Le caractère réfutable ou non de cette triple présomption ne fait cependant pas l’objet d’un consensus au sein du Comité et devra être décidé par le législateur. »
Un lecteur attentif de l’avis remarquera sans doute le point de basculement dans la réflexion présentée (p. 44) : le Comité estime que, puisque la loi actuelle ne répond pas à toutes les situations de souffrances que présentent ces personnes, il faut permettre une extension de la déclaration anticipée d’euthanasie à ces patients. D’emblée, la question centrale pour le Comité devient alors : dans quelles conditions l’euthanasie de ces patients sur la base d’une déclaration anticipée serait-elle éthiquement acceptable ?
Observations critiques :
Il importe de se poser la question suivante : la loi a-t-elle vocation à répondre à toutes les souffrances, dès lors que la souffrance est ontologiquement liée à l’être humain ? Ou l’euthanasie a-t-elle vocation, à terme, à “répondre” à toutes les souffrances restées inapaisées ? Le risque n’est-il pas de supprimer le souffrant à force de vouloir éradiquer toute trace de souffrance ?

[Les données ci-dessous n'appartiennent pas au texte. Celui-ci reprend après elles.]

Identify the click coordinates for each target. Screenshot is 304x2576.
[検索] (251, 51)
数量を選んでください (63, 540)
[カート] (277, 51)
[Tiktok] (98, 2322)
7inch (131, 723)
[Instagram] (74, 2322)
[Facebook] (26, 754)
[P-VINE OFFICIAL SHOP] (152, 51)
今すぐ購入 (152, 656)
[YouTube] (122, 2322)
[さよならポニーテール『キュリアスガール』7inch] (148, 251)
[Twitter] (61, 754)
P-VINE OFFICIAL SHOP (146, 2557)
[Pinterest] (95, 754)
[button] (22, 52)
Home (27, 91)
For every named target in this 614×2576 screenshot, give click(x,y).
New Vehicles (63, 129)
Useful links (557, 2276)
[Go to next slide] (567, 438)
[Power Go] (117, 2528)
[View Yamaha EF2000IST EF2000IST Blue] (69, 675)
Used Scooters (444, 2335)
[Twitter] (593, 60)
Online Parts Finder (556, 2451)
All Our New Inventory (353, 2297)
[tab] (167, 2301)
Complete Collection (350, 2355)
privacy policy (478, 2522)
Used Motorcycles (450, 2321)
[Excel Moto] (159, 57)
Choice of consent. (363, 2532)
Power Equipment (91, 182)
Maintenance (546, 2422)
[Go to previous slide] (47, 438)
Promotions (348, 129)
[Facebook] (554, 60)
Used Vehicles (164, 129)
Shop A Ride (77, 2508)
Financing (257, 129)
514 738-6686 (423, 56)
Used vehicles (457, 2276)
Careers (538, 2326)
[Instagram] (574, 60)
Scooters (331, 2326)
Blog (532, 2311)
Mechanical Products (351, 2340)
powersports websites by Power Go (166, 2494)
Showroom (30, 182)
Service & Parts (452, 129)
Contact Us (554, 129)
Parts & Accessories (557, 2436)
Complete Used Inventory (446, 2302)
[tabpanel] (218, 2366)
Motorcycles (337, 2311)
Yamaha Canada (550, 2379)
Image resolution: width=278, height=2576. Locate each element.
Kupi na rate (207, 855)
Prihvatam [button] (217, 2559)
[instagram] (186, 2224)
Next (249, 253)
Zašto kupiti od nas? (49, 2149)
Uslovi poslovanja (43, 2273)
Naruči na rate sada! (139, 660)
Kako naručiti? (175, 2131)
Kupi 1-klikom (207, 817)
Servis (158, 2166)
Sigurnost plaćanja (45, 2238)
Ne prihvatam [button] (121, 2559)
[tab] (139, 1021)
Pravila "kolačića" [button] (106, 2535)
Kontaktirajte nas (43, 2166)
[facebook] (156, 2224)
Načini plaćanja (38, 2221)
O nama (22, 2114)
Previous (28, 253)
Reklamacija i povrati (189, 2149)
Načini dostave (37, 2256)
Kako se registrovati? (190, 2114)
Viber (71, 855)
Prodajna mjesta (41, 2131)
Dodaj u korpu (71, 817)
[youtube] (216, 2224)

La question qui revient de façon répétitive sous la plume du Comité est de savoir s’il faut tenir compte de la volonté exprimée dans la déclaration anticipée ou de la volonté exprimée actuellement par le patient, même à un stade avancé de démence. Or, pourquoi le caractère insupportable de la souffrance devrait-il être évalué autrement que dans une situation actuelle ? Ce qui pose problème et rend sans fin la discussion en jeu, n’est-ce pas d’avoir tout simplement permis que l’euthanasie soit pratiquée sur la base d’une déclaration anticipée, même si les situations envisagées pour le moment dans la loi sont limitées ?

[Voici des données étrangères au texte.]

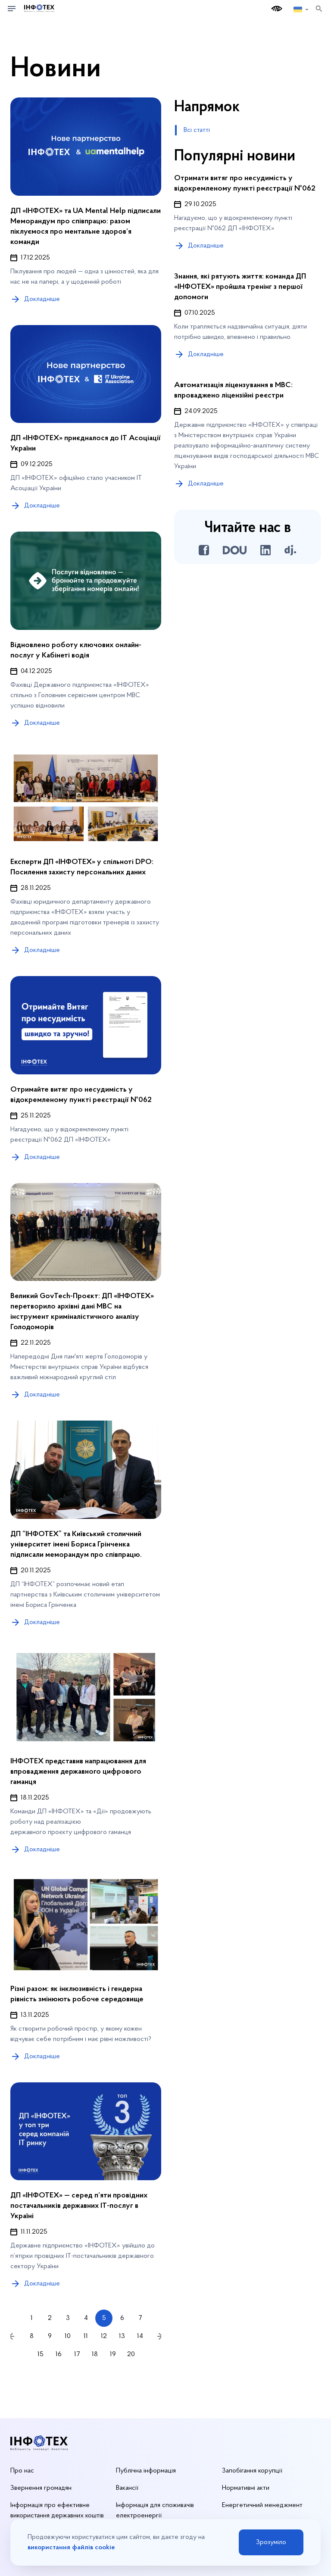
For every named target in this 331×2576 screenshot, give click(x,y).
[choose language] (301, 9)
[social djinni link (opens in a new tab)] (290, 550)
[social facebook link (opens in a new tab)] (204, 550)
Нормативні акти (245, 2488)
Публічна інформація (146, 2470)
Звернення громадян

L’argument d’injustice (ou manque d’équité) à l’égard des personnes qui seraient « contraintes de demander l’euthanasie au plus vite » revient à plusieurs reprises dans l’avis. Or, au lieu d’élargir le spectre de la déclaration anticipée, ne faut-il pas remettre en question la possibilité d’euthanasie pour ces personnes-là qui certes « meurent trop tôt » mais décident de mourir en fonction de l’anticipation d’une souffrance future ? Ne faudrait-il pas les libérer de ce dilemme en considérant que leur souffrance n’est pas actuellement insupportable (situation future voire hypothétique) ? Les cas cités par le comité attestent d’ailleurs pour la plupart d’une nette évolution et acceptation chez le patient par rapport à la situation vécue.

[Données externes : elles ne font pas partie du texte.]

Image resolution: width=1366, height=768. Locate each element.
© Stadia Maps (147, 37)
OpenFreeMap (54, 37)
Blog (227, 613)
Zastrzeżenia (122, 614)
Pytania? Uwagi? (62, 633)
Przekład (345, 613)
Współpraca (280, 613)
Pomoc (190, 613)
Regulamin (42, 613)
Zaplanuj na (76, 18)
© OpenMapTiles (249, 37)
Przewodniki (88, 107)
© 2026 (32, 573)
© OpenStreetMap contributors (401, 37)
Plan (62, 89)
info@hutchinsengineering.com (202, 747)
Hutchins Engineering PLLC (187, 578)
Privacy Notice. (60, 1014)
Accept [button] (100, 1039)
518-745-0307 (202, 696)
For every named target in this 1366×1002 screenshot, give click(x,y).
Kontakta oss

L’avis s’appuie sur différents auteurs pour distinguer les intérêts critiques (engagements et valeurs, traduits notamment dans la déclaration anticipée d’euthanasie) d’une personne, de ses intérêts expérientiels (capacité actuelle à ressentir de la douleur et du plaisir). Lorsque les deux types d’intérêts divergent, auxquels donner priorité ? Et si les valeurs de la personne étaient sujettes, en fonction notamment de l’expérience, à évoluer ?
C’est là que s’opère le dissensus entre les membres du Comité : certains voudraient appliquer la déclaration anticipée d’euthanasie même si le patient semble accepter la situation actuelle, par respect pour les valeurs traduites in illo tempore dans la déclaration. D’autres préfèrent que la volonté du patient soit réévaluée à la lumière de son vécu actuel, s’il semble éprouver une certaine joie de vivre.
Le Comité laisse au législateur le soin de trancher quant au caractère réfragable ou non de la présomption que constituerait la déclaration anticipée d’euthanasie. Mais s’il est choisi de la considérer comme réfragable, alors le législateur devra décider à qui (au médecin ?) revient la décision finale d’appliquer ou non la déclaration (l’euthanasie).
Notons que l’élargissement de l’euthanasie aux cas de démence avancée figure dans l’accord de gouvernement. Il est donc probable que l’avis du CCBB relance et nourrisse les discussions à la Chambre.